Elizabeth Weight is a Democratic politician, who was a member of the Utah State House, representing the state's 31st house district, from 2017 through 2022.

==Early life and career==
Weight has a bachelor's degree in Secondary Education from Utah State University, and a Master's degree in Linguistics and Bilingual Education from the University of Utah. A trombone player, Weight was at one time an instructor and owner of the Alan Weight Music Studios. From 1984 to 2016, Weight was an English Language Arts teacher and Instructor at the Granite Technical Institute in the Granite School District. For a time, Weight was president of the American Federation of Teachers in the district.

==Political career==
Weight was first elected in 2016, defeating incumbent Republican Sophia DiCaro. Unlike the majority of the Utah legislature, who are members of the Church of Jesus Christ of Latter-day Saints, Weight is a Unitarian.

During the 2018 legislative session, Weight served on the Business, Economic Development and Labor Appropriations Subcommittee, the Law Enforcement and Criminal Justice committee, and the Political Subdivisions Committee.

Weight was reelected in November 2018 with 60.52 percent of the vote, defeating Republican Fred Johnson and United Utah Party candidate Brian L. Fabbi.
In 2018, Weight was planning legislation to require safe storage of firearms.
In November 2022, Republican Quinn Kotter defeated Weight by 127 votes in the newly-drawn District 26.
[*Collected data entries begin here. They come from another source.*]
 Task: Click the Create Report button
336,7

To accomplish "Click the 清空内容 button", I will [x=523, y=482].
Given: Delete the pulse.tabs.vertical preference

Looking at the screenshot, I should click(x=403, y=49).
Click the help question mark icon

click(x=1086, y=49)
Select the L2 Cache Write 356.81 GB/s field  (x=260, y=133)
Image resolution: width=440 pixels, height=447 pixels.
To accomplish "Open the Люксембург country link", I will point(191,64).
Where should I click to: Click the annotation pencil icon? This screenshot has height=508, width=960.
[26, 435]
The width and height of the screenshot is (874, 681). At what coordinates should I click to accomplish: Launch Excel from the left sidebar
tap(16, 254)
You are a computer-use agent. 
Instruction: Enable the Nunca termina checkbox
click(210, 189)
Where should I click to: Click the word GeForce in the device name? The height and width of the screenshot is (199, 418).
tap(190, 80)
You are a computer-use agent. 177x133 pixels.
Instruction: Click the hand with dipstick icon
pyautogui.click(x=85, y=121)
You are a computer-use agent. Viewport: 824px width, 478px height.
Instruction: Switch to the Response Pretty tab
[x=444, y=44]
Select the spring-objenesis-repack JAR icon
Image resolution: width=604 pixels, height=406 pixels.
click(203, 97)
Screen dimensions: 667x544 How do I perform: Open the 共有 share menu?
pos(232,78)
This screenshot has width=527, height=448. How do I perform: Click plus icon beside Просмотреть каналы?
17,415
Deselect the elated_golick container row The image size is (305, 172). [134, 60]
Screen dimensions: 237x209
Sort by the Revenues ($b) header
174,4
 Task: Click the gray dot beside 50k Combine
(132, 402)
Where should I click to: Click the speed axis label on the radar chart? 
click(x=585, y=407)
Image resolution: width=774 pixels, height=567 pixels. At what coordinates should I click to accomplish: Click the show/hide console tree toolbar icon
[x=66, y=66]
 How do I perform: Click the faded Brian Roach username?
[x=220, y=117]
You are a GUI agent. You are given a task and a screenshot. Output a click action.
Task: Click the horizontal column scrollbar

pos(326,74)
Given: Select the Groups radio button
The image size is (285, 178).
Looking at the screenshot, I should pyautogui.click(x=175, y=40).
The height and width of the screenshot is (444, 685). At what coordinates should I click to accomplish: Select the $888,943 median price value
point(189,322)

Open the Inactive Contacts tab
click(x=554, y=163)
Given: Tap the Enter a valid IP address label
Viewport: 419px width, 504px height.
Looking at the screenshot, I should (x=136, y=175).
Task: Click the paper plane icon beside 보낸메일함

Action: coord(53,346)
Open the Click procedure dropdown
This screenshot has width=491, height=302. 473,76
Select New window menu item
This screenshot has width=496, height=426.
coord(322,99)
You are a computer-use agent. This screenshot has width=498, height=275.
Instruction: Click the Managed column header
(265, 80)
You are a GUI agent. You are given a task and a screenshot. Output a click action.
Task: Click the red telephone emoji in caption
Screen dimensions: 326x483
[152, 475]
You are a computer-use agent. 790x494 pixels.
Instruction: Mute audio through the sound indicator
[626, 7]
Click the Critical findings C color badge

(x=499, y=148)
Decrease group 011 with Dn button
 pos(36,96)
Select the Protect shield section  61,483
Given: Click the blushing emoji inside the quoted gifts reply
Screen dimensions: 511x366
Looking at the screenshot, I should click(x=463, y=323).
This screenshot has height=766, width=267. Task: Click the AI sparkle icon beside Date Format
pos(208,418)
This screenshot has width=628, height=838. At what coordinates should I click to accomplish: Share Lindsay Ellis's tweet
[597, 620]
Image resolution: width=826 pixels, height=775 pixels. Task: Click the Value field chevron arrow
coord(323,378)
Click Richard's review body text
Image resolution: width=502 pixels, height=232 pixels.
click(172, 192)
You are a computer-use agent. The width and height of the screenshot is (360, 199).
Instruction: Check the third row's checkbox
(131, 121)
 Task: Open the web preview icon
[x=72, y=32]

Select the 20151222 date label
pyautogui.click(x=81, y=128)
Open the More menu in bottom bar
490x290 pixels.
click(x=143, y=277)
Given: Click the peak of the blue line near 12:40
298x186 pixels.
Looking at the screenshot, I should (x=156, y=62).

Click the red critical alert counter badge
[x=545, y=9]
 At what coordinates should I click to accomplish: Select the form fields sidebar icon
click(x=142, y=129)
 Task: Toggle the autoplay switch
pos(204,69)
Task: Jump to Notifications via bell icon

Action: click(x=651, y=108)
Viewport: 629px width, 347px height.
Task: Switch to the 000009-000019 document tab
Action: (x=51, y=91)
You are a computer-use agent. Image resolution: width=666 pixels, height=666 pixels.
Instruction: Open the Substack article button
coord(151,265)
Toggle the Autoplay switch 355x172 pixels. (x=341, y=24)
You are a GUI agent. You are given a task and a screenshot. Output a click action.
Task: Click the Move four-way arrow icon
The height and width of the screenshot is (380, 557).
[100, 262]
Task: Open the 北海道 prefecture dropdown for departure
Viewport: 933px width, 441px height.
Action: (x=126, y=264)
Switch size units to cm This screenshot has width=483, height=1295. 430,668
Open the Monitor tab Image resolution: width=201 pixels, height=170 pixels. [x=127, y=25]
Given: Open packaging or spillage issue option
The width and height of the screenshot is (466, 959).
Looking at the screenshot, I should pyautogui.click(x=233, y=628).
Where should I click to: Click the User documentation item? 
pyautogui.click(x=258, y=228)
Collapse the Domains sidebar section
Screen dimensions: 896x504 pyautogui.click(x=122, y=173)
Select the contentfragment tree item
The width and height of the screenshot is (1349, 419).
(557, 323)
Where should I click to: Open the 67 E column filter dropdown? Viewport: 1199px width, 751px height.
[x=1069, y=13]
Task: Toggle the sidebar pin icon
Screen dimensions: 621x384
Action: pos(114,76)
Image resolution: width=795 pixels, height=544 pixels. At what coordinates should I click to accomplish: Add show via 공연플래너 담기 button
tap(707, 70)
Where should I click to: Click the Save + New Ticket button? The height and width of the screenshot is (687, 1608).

==Political Positions and Significant Legislation==

===LGBT Issues===

In 2017, Rep. Weight sponsored legislation that would prevent parents from expelling children from their home because of the child's sexual orientation. The bill was held in committee.

===Native American Issues===

In 2021, Rep. Weight authored a resolution that would encourage schools to change mascots that she considers racist toward Native Americans. The bill failed to pass in committee. She signaled her intention to write a new bill "allow more education on the topic of retiring or removing Native imagery or symbols as mascots."